The level of English in my organisation is very low and even though my programme coordination thinks of himself as being fluent (I still struggle to understand him sometimes, especially his written English) he has some mistakes that he keeps doing. for example spelling message with an a in our programme/budget. I still haven't been able to try the massage so I cannot say whether it's better then the traditional Japanese one I get in Kathmandu...

The major problem in the villages is the poverty and the hard work they have to perform to get any food, the majority of the people are small farmers producing their own food, but even so people are interested in just listening to information about human rights and even though they of course would like to get financial support from us they are always grateful for our programmes.
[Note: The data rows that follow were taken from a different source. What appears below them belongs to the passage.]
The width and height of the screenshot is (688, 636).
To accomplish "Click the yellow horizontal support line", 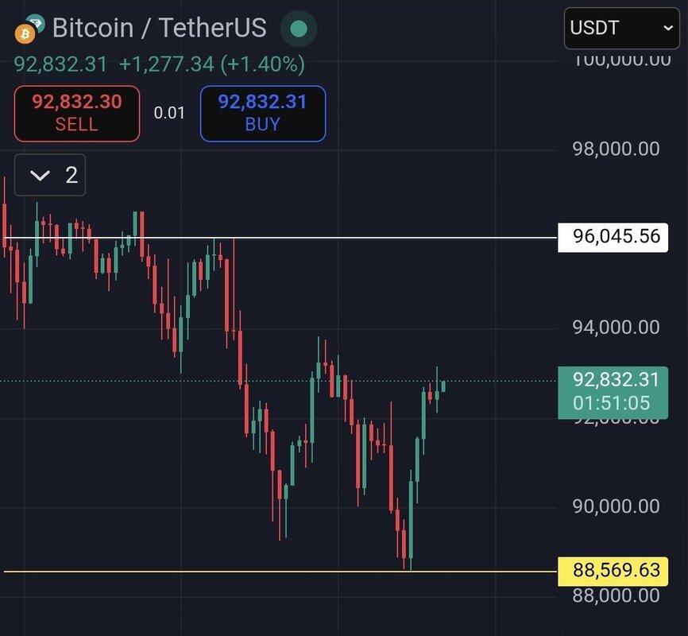I will [x=238, y=572].
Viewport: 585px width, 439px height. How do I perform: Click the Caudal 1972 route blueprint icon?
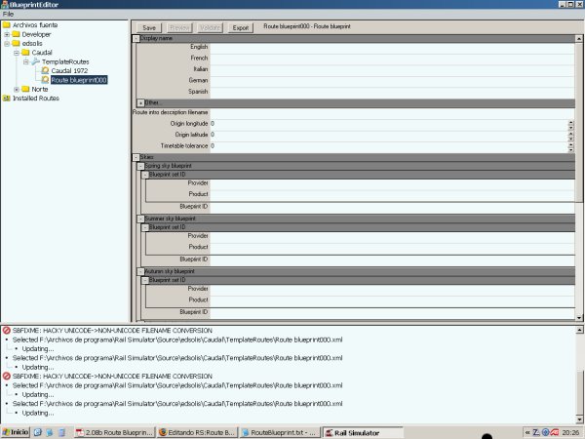(x=44, y=70)
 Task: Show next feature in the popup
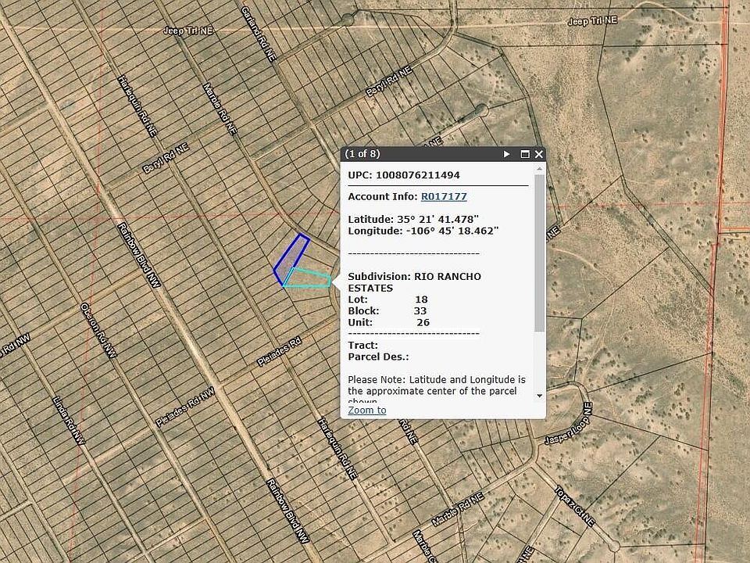click(507, 155)
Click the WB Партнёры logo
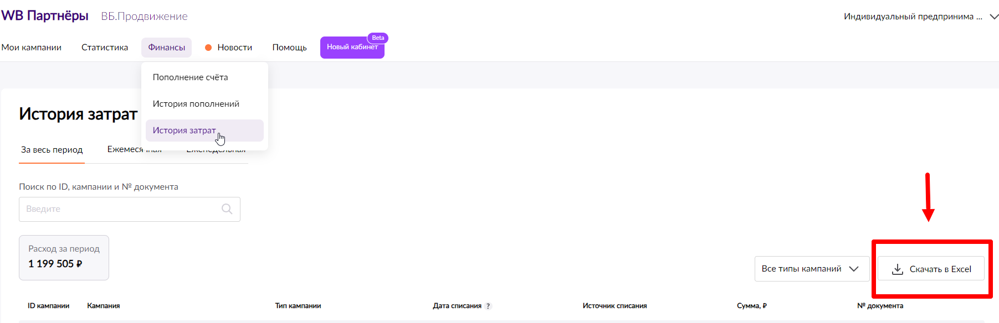 [45, 16]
We have different ways of spreading the human rights message,
for example we make posters, we gather people for interaction programmes in the villages, we visit the schools, we perform rallies through town carrying banners with human rights messages, and we have painted slogans on walls. On the picture to the right, the former Prime Minster of India is looking at a poster we have published together with a few other organisations in Nepalgunj. The organisations have formed a network called Peace Alliance and the poster is part of the programme we're performing in relation to the upcoming elections to the Constituent Assembly. We met the former Prime Minister during an exposure visit to India which I will write about very soon.
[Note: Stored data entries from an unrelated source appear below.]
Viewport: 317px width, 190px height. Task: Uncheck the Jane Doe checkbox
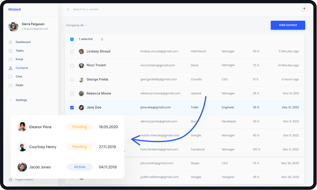point(72,108)
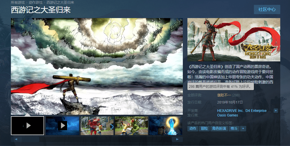Select the green monster fight screenshot thumbnail

click(x=131, y=126)
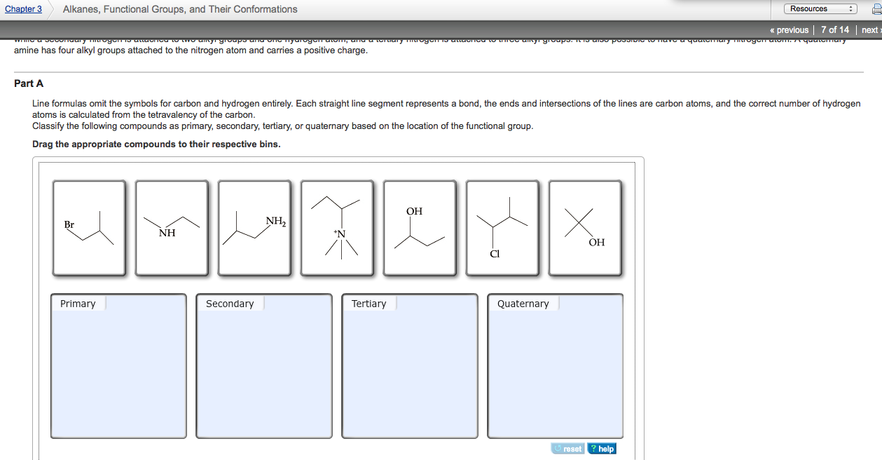Select the positively charged N compound tile
Viewport: 882px width, 460px height.
(337, 227)
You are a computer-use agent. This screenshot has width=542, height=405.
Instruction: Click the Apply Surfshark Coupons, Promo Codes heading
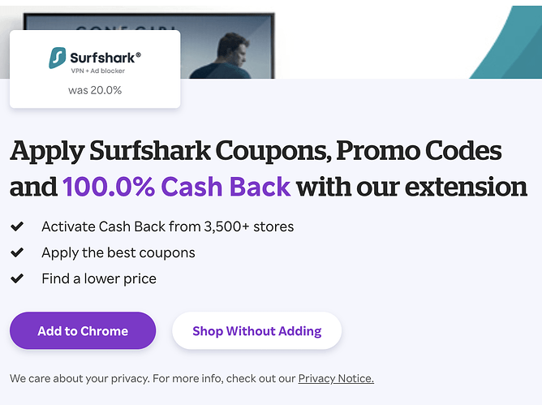coord(256,151)
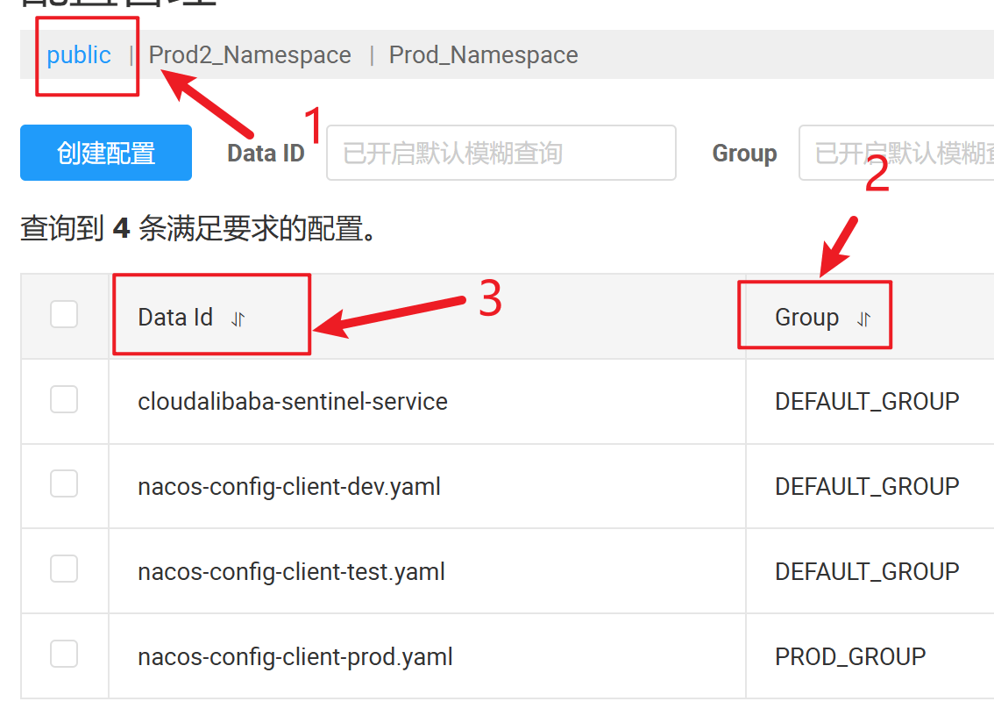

The wall paintings we did have been very popular. On ten different places
across the district we painted a human rights slogan on the wall for everyone to see. Since it is impossible to do anything in Nepal without drawing a crowd, everyone is curious, we always know that a lot of people at least hear or see our message. If they understand it, or if it changes anything is of course harder to know why we are planning some kind of evaluation, how we don't know yet. The wall painting was in Nepali, and in half of the places Awadi, a local language that is a mixture of Hindi and Nepali. The message, roughly translated, is: Human rights for all. Peace for ever. Own constitution, own writing.